Under federal law, it is illegal to possess any amount of marijuana.
Eidinger’s attorney, Mark Goldstone, said he thinks the arrests were part of Attorney General Jeff Sessions’s efforts to toughen the Justice Department’s stance on marijuana. Sessions has been a vocal opponent of marijuana usage and legalization, although a Justice Department memo obtained earlier this month by HuffPost suggests that the agency is following an Obama-era document that lays out a policy of federal noninterference with state laws, as long as public health and safety are not threatened.
But the letter also includes a list of concerns compiled by federal authorities, potentially laying the groundwork for more-aggressive federal interventions in coming years.
“This is a clear example of the federal government prosecuting low-level marijuana offenders,” Goldstone said. “From the beginning, this was just bogus, and it took four months to figure out that he had less than two ounces.”
If convicted, Eidinger would have faced up to six months in prison.
One protester, Jessica Laycock, who was arrested at the same demonstration, is seeking to get her marijuana and paraphernalia back from Capitol Police.

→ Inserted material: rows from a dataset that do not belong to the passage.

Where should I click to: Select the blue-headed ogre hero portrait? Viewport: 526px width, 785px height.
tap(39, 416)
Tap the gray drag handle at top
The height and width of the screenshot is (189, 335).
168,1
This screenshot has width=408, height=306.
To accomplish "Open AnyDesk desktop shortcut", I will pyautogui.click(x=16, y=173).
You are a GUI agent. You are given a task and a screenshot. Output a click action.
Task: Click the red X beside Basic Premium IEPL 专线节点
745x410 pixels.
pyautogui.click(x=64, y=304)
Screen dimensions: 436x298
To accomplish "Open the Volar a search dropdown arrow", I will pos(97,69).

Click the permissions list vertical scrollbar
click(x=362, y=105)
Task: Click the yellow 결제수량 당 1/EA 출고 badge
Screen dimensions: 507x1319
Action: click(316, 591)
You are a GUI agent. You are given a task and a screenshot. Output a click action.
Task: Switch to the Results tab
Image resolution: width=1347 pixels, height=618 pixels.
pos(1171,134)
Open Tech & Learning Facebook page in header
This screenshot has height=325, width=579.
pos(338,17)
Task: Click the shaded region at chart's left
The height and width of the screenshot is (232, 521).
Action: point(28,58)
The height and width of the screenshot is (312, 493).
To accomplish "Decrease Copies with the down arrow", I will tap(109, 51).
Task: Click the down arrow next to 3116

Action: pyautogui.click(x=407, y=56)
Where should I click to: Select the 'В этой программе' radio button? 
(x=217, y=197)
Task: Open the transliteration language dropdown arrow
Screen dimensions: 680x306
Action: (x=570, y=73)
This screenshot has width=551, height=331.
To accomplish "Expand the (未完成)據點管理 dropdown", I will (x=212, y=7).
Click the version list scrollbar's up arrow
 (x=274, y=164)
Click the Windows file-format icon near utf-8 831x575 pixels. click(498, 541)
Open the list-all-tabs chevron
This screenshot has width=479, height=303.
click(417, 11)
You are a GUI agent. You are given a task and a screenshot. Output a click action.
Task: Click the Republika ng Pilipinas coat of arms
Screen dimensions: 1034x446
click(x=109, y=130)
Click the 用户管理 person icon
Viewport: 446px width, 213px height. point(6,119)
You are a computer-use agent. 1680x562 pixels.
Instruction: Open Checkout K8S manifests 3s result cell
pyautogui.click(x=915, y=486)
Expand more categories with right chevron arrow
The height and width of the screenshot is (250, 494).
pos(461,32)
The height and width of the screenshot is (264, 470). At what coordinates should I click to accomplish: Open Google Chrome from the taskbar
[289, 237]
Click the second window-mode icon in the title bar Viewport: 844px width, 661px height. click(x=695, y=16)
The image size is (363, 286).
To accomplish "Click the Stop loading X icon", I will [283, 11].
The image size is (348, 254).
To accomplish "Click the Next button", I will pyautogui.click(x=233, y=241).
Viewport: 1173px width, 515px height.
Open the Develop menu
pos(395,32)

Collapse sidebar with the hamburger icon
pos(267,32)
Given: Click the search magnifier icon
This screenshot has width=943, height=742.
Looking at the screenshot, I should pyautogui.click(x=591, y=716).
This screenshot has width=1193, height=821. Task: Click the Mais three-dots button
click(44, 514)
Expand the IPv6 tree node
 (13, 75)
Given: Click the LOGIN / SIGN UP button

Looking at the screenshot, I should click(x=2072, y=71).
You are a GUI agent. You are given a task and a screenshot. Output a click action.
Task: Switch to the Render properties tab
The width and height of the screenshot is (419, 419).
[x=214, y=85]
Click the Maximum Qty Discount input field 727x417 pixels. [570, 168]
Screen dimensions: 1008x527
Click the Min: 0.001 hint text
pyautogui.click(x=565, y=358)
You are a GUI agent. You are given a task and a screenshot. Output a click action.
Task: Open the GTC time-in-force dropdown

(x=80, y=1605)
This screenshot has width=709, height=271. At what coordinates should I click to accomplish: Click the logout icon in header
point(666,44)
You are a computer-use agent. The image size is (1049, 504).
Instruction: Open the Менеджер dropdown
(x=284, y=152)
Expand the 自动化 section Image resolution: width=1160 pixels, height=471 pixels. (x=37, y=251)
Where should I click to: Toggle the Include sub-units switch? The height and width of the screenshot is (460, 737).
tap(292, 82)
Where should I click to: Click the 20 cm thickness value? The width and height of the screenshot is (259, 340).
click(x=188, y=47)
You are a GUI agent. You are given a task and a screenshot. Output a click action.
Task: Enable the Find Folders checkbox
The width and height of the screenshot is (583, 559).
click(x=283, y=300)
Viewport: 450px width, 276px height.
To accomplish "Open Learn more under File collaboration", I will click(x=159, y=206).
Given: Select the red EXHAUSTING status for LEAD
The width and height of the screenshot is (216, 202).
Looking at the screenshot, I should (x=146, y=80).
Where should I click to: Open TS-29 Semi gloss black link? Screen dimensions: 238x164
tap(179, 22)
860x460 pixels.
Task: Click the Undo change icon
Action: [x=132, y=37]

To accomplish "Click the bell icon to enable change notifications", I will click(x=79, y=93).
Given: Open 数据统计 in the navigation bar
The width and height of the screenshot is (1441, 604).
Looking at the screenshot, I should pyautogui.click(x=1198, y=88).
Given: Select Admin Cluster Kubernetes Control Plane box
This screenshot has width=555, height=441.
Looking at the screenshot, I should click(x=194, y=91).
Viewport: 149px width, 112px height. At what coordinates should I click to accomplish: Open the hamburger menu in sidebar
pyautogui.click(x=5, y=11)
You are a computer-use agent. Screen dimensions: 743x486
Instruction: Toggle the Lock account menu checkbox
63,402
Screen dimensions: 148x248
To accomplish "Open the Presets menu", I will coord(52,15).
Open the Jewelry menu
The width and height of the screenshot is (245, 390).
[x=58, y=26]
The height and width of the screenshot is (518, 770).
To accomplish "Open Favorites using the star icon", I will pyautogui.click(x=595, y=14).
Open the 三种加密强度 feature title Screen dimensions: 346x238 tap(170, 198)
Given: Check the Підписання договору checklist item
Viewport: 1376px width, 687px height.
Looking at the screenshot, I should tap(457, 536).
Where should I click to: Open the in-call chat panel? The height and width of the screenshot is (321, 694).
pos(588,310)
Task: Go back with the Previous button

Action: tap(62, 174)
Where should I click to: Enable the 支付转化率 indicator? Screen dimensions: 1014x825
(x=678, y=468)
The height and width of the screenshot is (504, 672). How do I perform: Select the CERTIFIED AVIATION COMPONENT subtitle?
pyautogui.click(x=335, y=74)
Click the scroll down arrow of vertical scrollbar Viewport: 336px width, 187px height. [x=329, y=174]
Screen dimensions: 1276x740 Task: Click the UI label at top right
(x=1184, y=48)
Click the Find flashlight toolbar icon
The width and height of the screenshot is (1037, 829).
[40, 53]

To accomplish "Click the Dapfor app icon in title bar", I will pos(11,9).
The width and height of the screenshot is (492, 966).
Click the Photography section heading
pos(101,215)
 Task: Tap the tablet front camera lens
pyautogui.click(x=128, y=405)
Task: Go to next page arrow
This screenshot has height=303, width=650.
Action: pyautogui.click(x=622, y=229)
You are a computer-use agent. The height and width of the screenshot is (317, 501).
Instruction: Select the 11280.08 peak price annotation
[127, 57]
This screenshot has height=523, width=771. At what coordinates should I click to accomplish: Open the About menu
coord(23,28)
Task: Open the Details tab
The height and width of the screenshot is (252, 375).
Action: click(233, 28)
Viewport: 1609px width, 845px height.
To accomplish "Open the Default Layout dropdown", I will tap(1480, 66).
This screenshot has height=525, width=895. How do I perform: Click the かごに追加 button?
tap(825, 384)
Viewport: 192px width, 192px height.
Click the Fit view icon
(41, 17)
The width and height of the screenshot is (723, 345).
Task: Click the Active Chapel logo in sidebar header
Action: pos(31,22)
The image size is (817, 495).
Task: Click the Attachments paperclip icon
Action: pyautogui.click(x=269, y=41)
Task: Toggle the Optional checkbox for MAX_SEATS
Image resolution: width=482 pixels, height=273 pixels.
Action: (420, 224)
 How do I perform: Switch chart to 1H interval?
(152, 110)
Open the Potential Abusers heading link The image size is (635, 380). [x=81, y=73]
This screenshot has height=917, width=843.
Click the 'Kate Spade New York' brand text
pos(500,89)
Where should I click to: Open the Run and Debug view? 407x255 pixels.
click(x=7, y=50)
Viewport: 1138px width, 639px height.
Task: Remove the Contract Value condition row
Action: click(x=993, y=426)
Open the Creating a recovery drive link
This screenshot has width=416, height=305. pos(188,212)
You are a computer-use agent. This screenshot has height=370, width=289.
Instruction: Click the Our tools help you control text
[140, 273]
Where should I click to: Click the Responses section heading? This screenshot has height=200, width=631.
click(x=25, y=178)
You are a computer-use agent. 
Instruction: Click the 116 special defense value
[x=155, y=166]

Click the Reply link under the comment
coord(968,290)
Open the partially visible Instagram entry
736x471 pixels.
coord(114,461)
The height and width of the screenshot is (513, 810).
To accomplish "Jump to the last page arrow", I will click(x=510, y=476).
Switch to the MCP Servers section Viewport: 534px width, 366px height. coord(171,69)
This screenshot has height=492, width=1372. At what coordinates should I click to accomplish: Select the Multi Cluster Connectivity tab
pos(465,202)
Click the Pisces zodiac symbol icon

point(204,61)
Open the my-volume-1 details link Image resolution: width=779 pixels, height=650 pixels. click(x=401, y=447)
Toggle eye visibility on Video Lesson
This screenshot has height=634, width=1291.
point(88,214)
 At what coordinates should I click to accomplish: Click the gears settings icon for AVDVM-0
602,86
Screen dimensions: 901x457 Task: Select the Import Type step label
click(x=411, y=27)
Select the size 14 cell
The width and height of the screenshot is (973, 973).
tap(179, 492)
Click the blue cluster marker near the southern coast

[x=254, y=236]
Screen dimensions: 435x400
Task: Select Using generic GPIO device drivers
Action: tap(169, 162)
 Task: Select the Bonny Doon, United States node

The agency said that even though charges were dropped against Laycock, marijuana is a controlled substance and the drug would not be returned.
Eidinger and other activists still face charges from another marijuana protest April 24. During that protest, activists more clearly violated federal law by smoking marijuana on federal property, authorities allege. Eidinger’s trial is set for Sept. 11 in D.C. Superior Court.